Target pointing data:
#####

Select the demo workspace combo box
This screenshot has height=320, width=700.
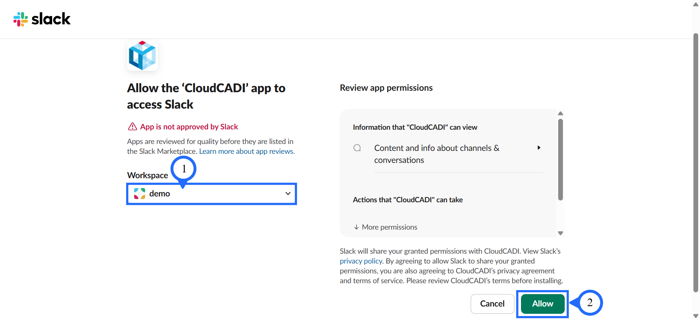click(x=211, y=194)
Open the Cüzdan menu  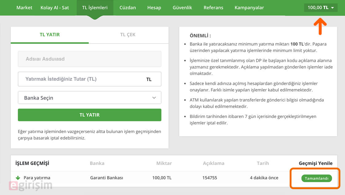pos(128,7)
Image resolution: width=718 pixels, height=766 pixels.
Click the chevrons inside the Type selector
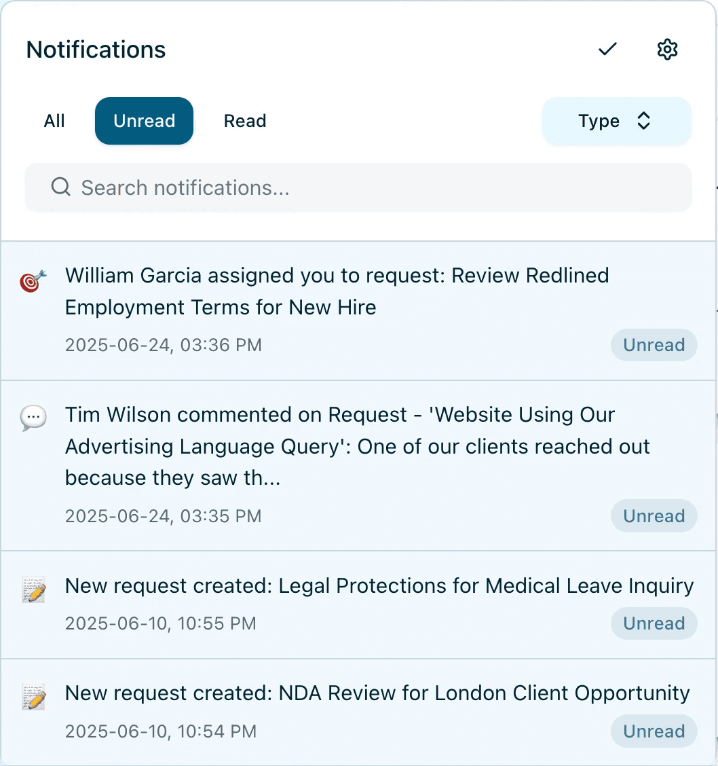(x=643, y=121)
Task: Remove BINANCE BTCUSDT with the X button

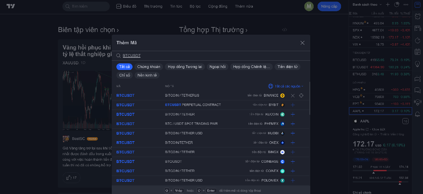Action: coord(292,95)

#####

- **What this task involves**
Rewrite every line of the material from the line containing "Image resolution: width=718" through the final line, inclusive, requests included, and offset each coordinate in the answers by adding 121 to it. Leave the pictures out.

- **Solution**
Image resolution: width=718 pixels, height=766 pixels.
Click the chevrons inside the Type selector
(x=764, y=242)
Task: Remove BINANCE BTCUSDT with the X button

Action: coord(413,216)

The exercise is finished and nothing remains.